++++ TEXT SHOWN ++++
In the wild grip of nature we had formed a bond that didn’t need words, a bond as palpably real and completely untouchable as the song of the deer in the quiet stillness before the storm.
Throughout the book she returns to her love of, and dependance on, Moth: ‘I always followed. There was no question; if he went I would be behind him.’ I was left with an uncomfortable feeling that she was too dependant on Moth, and wonder how she will ever cope without him.
The high points in this book are Winn’s descriptions of the British landscape, and her and Moth’s obvious love of the countryside and all its natural inhabitants. When they take on a rundown farm in the Cornish hills, and begin to rewild the land, the book sings. She laments our disconnect with nature:
At what point in our lives does cynicism take over from instinct? When we stop feeling the softness of rain on our face and start worrying about being wet?…When do we make that switch from being part of the natural world to being an observer with an assumed right to control it?
I must say I found the chapters recounting their trek in Iceland with friends an unwanted diversion, and as hard going as the actual trek appeared to have been! However, The Wild Silence has many sublime moments that far outweigh the slower moments. I feel like I know Raynor and Moth, and I am invested in their future lives.
Raynor Winn and Rachel Joyce (Miss Benson’s Beetle) were guests at 2020 The Stroud Book Festival, and this conversation enriched my appreciation of The Wild Silence:
https://www.youtube.com/watch?v=k64_2zNcFcw&feature=youtu.be
Review: The Salt Path
I found myself totally immersed in this extraordinary memoir. Perhaps I could relate to Ray and Moth’s story easily because I’m of the same ‘vintage’. When you get to our stage of life (50+), you’re looking forward to a pretty easy ride, with plenty of home comforts. When Ray and her husband Moth lose everything: their home and their livelihood, through no fault of their own, I felt outraged on their behalf - the injustice of it all was extreme. This was a home they had raised their children in, a home that they had built together, and a home that they expected to live in for the rest of their lives.
I cannot remember the last time a book made me cry, but I was sobbing in the first chapter - and that was before Moth was diagnosed with a terminal illness. If this had happened to me, I think I would have curled up into a foetal position and given up! That is not how Ray and Moth reacted - they chose instead to walk the 630 mile South West Coast Path, from Somerset to Dorset, via Devon and Cornwall.
++++ EXTRACTED DATA ++++
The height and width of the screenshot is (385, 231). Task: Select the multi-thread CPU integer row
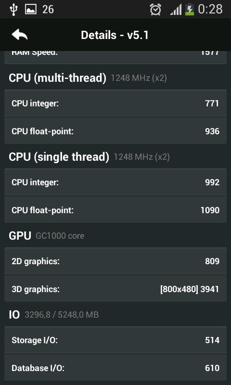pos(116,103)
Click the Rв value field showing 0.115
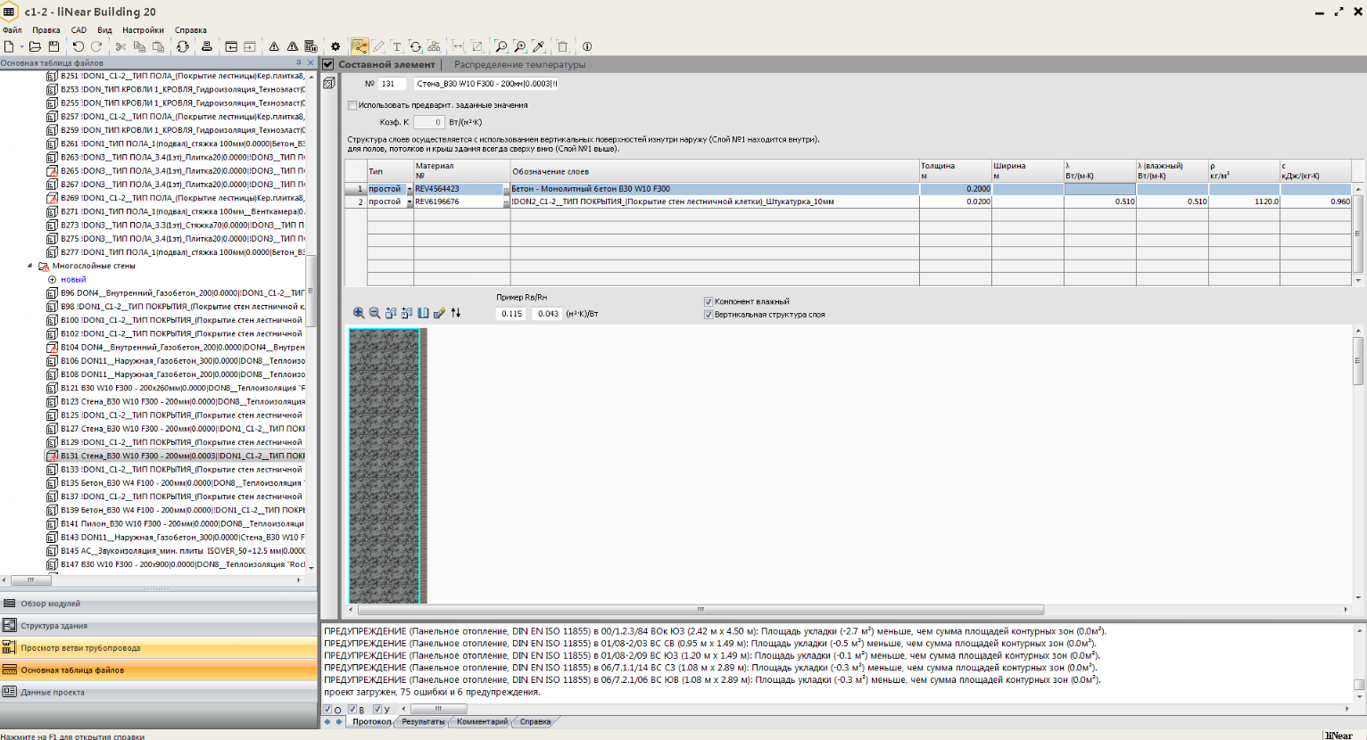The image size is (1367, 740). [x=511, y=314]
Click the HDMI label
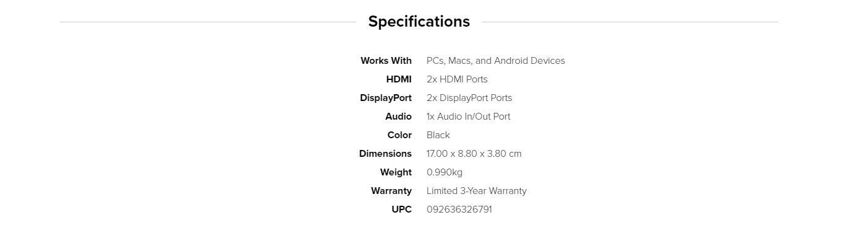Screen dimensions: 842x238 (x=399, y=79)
++++
++++ EXTRACTED DATA ++++
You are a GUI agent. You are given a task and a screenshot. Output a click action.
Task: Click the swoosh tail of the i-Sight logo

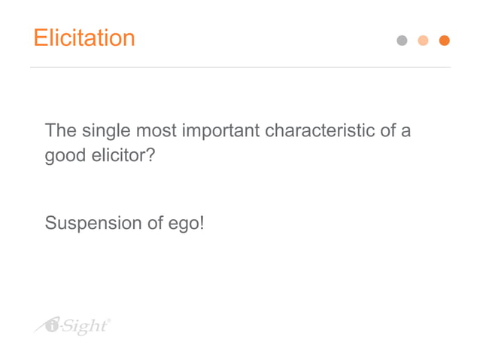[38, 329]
++++
PROBLEMS TO WORK ON:
1. From the review, extract everything from "Raynor Winn and" down to "of their lives.".
2. Answer these questions using the review:
(a) Which author was a guest alongside Raynor Winn at the 2020 Stroud Book Festival?
(b) How does the reviewer describe the chapters about the trek in Iceland?
(c) How long is the South West Coast Path that Ray and Moth chose to walk?
The records come from a separate source from the review.

RESPONSE LIST:
1.
Raynor Winn and Rachel Joyce (Miss Benson’s Beetle) were guests at 2020 The Stroud Book Festival, and this conversation enriched my appreciation of The Wild Silence:
https://www.youtube.com/watch?v=k64_2zNcFcw&feature=youtu.be
Review: The Salt Path
I found myself totally immersed in this extraordinary memoir. Perhaps I could relate to Ray and Moth’s story easily because I’m of the same ‘vintage’. When you get to our stage of life (50+), you’re looking forward to a pretty easy ride, with plenty of home comforts. When Ray and her husband Moth lose everything: their home and their livelihood, through no fault of their own, I felt outraged on their behalf - the injustice of it all was extreme. This was a home they had raised their children in, a home that they had built together, and a home that they expected to live in for the rest of their lives.

2.
(a) Rachel Joyce.
(b) As an unwanted diversion, and as hard going as the trek itself appeared to have been.
(c) 630 miles.